FIGS. 12-15 illustrate a cross sectional view of the valve assembly of the
invention in an alternate position;
FIGS. 16-19 illustrate a cross sectional view of the valve assembly of the
invention in an alternate position;
FIGS. 20-23 illustrate a cross sectional view of the valve assembly of the
invention in another alternate position;
FIG. 24 is an enlarged view of the valve of the invention;
FIG. 24A-1 is a cross sectional view taken along section line A--A in FIG.
24;
FIG. 24A-2 is the section of FIG. 24A-1 but in an alternate position;
FIG. 24A-3 is the section of FIG. 24A-1 but in an alternate position;
FIG. 24B-1 is a cross sectional view taken along section line B--B in FIG.
24;
FIG. 24B-2 is the section of FIG. 24b-1 but in alternate position;
FIG. 24C is a cross sectional view taken along section line C--C in FIG.
24;
FIG. 24D is a cross sectional view taken along section line D--D in FIG.
24;
FIG. 24E is a cross sectional view taken along section line E--E in FIG.
24; and
FIG. 25 is a cross sectional view of the self-inflating sub for an
impression packer.
DETAILED DESCRIPTION OF THE PREFERRED EMBODIMENTS
Referring to FIG. 1 it becomes apparent why placement of a guide stock is a
difficult matter. FIG. 1 represents a primary wellbore 10 to having a
packer 12 installed therein for drilling of a lateral borehole. A
whipstock 14 is installed in packer 12 as is conventionally known, until
this point the relative orientation of the parts is known and is
relatively precise. Upon introduction of the drill string 16 however, with
drill bit 18, certainty of location and orientation is lost to some
degree. Drill bits, as is known to those familiar with oil well drilling,
are large and course as well as heavy and driven with incredible torque.
Upon a drill bit 18 contacting the face of whipstock 14, it gouges the
face and puts tremendous downward and lateral forces as well as torsional
forces on the whipstock as bit 18 kicks off to drill a lateral borehole
20. These forces tend to distort and move whipstock 14 away from the
precisely set orientation it had when installed since during drilling, the
whipstock is not in the predetermined position, the lateral borehole is
not being drilled precisely as it was intended to be.
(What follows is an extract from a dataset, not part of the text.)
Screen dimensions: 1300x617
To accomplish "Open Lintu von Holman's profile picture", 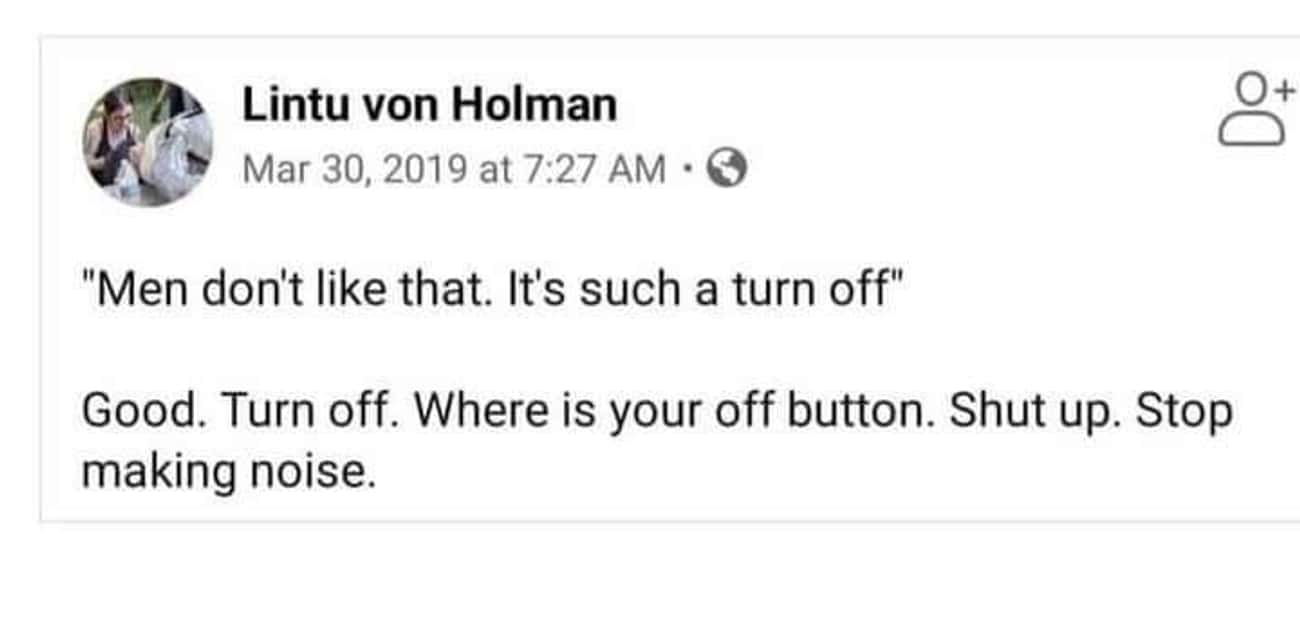I will (148, 141).
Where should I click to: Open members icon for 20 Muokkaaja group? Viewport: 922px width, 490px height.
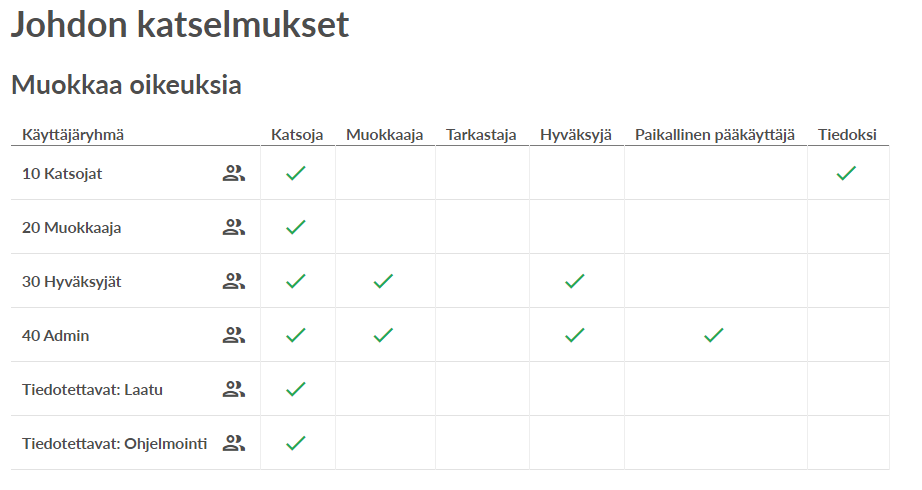point(233,228)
The degree of
distortion is generally not substantial however it is sufficient to render
a guide stock not properly aligned with the borehole 20. This can and does
often make installing lateral tools difficult
Referring to FIGS. 2, 3 and 4, the method of the invention allows the
rigger to gather precise information about the location and orientation of
the drilled lateral borehole 20. With this information a guide stock may
be designed to align with borehole 20 exactly. The method of the invention
may employ a conventional impression packer (commonly commercially
available) or may employ impression packers of the invention which are
disclosed in detail hereunder. In the method of the invention, prior to
running impression packer 22, the packer 22 is inflated to a circumference
matching the circumference of the borehole in which it will be deployed to
take an impression. In this condition a straight line is scribed where the
window is expected to be (i.e. aligned with the orientation sub) on the
outside diameter of the impression rubber of the packer 22 preferably the
line is also painted onto the packer for ease of visibility. This is a
reference line that will be employed post impression to provide an
accurate measurement of the window. The line is visible in FIG. 4. The
line is preferred due to possible twisting of the packer during removal
from the well. The impression packer 22, (conventional impression packers
being currently commercially available from Baker Oil Tools Houston,
Tex.), is first deflated and then run in the hole with an orientation sub
24 attached to the bottom thereof which is engageable with packer 12. The
packer 22 will be conventionally run on tool string 26. Upon landing the
impression packer 22 in the packer 12, packer 22 is inflated to a pressure
in the range of from about 100 psi to about 300 psi and preferably to
about 200 psi to urge the impression rubber of the packer 22 against the
window 28 to create an impression in the impression rubber. It should be
noted that the psi range of about 100 to about 300 with a preferred
pressure of about 200 psi has been determined by the inventor hereof to
create well-defined impressions of the window 28 without seriously
damaging the packer 22. Those skilled in the art will note the dramatic
reduction in pressure employed from conventional use of impression packers
for their originally intended purpose. More specifically, impression
packers were developed to acquire impressions of casing erosion and
cracking or fissures in open holes and employ a preferred working pressure
of about 1000 psi. Because the window 28 being courted in the present
invention is vastly larger than the features previously sought by
impression packer use, the pressure had to be significantly reduced to
prevent destruction of the tool including possibly bursting the inflatable
element into the lateral borehole 20. In the conventional impression
packer embodiment of the invention pressure is regulated at the surface
while in the new impression packers of the invention pressure is regulated
downhole for more precision.
Returning to the method of the invention, packer 22 having been inflated to
about 200 psi is locked off and allowed to hold pressure for a period of
time of preferably at least 30 minutes. Although it is possible to obtain
an impression in less than 30 minutes it is not advisable for if a viable
impression is not retrieved, a significant amount of time and money will
have been lost. At a time after about 30 minutes (preferably) from the
time impression packer reaches about 200 psi, the packer is deflated by
allowing the fluid supply to drain out of the inflatable element.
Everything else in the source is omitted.